◆ The task ◆
What you should write out is every line from the one containing "Viewport: 566px width, 215px" to the end of the data, exactly and with nothing else.

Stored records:
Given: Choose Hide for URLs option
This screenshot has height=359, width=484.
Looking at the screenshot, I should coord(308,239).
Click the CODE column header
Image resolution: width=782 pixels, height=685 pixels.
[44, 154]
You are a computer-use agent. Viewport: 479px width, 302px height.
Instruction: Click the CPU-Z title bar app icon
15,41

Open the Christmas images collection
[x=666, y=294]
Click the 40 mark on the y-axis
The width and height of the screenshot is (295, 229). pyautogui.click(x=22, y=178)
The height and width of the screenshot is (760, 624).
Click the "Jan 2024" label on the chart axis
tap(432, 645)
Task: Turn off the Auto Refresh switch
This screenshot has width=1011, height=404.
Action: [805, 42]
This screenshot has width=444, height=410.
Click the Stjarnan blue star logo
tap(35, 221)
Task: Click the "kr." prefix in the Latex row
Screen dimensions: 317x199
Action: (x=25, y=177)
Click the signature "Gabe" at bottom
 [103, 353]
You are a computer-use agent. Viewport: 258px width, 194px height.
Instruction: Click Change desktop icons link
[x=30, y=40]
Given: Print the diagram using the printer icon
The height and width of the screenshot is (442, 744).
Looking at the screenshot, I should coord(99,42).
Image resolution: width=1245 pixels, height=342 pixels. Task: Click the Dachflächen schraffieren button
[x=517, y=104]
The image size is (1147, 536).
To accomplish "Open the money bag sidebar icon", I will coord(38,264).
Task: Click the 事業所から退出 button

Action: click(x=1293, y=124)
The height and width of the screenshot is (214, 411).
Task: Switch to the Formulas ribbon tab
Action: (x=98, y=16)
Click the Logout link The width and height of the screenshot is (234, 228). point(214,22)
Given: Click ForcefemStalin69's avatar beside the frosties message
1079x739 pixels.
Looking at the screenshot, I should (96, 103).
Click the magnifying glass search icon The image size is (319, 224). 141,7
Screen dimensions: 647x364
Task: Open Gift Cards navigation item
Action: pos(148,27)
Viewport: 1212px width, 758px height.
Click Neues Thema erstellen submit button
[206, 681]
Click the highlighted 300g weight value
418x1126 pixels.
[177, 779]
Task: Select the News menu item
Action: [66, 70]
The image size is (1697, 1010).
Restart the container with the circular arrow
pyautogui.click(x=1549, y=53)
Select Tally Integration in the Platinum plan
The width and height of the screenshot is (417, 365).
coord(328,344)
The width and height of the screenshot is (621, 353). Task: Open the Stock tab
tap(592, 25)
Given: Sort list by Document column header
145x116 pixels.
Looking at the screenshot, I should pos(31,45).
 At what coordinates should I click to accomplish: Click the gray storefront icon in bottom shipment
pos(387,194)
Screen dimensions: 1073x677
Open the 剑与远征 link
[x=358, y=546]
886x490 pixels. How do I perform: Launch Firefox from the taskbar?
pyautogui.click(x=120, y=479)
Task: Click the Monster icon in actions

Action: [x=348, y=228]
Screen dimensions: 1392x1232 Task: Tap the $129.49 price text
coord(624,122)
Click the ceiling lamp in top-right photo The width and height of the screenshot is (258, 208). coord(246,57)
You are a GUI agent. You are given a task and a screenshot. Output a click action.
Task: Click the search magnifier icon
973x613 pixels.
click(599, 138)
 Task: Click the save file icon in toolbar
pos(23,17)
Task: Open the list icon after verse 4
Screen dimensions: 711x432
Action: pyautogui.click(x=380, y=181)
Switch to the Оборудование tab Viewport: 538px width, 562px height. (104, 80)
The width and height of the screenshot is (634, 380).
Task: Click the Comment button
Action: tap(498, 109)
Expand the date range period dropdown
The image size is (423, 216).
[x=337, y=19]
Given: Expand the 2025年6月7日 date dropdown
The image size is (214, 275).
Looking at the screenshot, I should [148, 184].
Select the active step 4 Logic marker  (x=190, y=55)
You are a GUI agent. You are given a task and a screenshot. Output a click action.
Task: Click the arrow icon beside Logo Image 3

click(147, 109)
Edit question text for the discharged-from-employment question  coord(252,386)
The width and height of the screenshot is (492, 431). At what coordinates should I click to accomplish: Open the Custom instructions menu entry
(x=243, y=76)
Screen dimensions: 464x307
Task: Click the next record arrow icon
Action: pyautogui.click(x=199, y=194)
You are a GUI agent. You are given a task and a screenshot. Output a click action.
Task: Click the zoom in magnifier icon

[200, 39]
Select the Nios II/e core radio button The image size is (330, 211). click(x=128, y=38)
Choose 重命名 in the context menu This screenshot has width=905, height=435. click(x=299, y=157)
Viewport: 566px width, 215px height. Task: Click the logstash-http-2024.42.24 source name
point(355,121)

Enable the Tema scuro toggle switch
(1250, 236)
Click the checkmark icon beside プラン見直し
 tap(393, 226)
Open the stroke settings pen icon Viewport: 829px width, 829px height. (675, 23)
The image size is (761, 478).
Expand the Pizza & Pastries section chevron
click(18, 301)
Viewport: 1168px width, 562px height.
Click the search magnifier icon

◆ Solution for this task ◆
Viewport: 566px width, 215px height. Task: Click the logstash-http-2024.42.24 source name
point(355,121)

Enable the Tema scuro toggle switch
(1250, 236)
Click the checkmark icon beside プラン見直し
 tap(393, 226)
Open the stroke settings pen icon Viewport: 829px width, 829px height. (675, 23)
The image size is (761, 478).
Expand the Pizza & Pastries section chevron
click(18, 301)
Viewport: 1168px width, 562px height.
Click the search magnifier icon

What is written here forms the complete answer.